Now, if the Mari loses, she goes to the next house. But if the householders lose, they have to let her in and give her their delicious alcohol and cheese. IMPORTANT STEP, HOWEVER: if they have a bare ounce of sense between them, they first make her promise to behave before letting her past the door. Because if they don’t, HA HA all hell breaks loose, and the party do as much mischief as they can, like smearing ash on your walls and stealing your goats and mixing your white laundry in with your colours and hiding your drawing tablet pens. It is a Riot.
Anyway, once done, they leave the tattered ruins of your former house, go to the next house, and start again. More delicious alcohol and cheese!
It all got banned by the Welsh Non-Conformist Church of No Fun ever, because rival Mari parties would get blind drunk and then fight each other in the streets. It started to die out in the 50s, though some smaller villages kept it going – Llangynnwyd never even stopped. And in the last two decades it’s started making a resurgence in places like Brecon, Llantrisant, etc – tonnes of places in the belt between Vale and mountains, really, which makes me think it’s because the Folk Museum is in St Ffagans.
But Chepstow do a modern twist – the town is right on the border with England, so they do a festival of Welsh Mari Lwyd and English morris dancing combined in mid-January each year. Turns out, every goddamn Mari in the country comes to it, too, which is why this year I got to see 24 Mari Lwyds. I had NO IDEA. So, so many Maris…

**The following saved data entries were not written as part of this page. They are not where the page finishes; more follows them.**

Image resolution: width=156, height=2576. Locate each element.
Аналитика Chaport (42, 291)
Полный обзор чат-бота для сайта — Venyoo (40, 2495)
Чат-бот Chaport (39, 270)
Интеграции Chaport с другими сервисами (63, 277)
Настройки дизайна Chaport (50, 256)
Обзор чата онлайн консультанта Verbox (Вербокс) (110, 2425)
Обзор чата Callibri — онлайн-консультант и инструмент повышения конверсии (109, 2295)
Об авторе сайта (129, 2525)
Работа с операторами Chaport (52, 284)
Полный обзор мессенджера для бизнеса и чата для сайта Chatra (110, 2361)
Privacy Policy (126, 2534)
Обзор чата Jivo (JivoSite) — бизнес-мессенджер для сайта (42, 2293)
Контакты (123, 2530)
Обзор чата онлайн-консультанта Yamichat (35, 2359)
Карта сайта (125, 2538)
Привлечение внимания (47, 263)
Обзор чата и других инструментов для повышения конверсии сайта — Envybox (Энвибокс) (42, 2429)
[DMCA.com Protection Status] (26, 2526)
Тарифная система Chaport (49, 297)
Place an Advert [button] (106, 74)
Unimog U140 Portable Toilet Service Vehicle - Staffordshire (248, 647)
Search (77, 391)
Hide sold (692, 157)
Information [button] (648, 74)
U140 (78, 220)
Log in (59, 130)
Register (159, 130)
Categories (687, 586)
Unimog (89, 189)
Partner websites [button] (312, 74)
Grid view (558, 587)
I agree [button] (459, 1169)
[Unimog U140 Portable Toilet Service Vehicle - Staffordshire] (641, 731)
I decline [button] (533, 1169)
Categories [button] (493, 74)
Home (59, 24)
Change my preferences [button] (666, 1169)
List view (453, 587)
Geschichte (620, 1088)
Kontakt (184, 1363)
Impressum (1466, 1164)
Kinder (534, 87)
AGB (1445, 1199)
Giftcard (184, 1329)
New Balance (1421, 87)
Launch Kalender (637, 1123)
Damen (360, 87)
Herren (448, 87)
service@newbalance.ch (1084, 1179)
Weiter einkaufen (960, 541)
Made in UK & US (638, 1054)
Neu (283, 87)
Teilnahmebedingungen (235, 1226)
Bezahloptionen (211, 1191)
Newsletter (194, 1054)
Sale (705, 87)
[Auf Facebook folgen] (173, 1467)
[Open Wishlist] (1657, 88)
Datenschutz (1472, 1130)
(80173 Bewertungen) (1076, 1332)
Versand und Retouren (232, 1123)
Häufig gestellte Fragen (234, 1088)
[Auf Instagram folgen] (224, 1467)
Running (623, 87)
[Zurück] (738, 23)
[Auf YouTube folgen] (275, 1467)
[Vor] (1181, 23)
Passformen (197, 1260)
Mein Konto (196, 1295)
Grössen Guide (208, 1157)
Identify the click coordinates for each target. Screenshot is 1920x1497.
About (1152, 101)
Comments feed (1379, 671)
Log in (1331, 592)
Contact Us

It also used to sometimes get mixed in with other festive cheese-begging traditions like Calennig, but it is pretty much separate. As a final question: why do it? Well… we dunno. The purpose of the uppity skeletal horse beast is unknown at this point. Like I say, it may well have been a Rhiannon thing; given the way it got folded into some Christian things post-Reformation, it may have absorbed some form of fleeing-on-a-donkey-to-give-birth stuff. It’s hard to even nail down distribution patterns. But, something I find interesting about its distribution is that it was predominantly done in areas that either mined, smelted or sold minerals a lot. Make of that what you will.
And, that’s the Mari Lwyd.
Thank you for this post. I have been having visions of this creature and had no idea where it came from. Now I have a good starting place.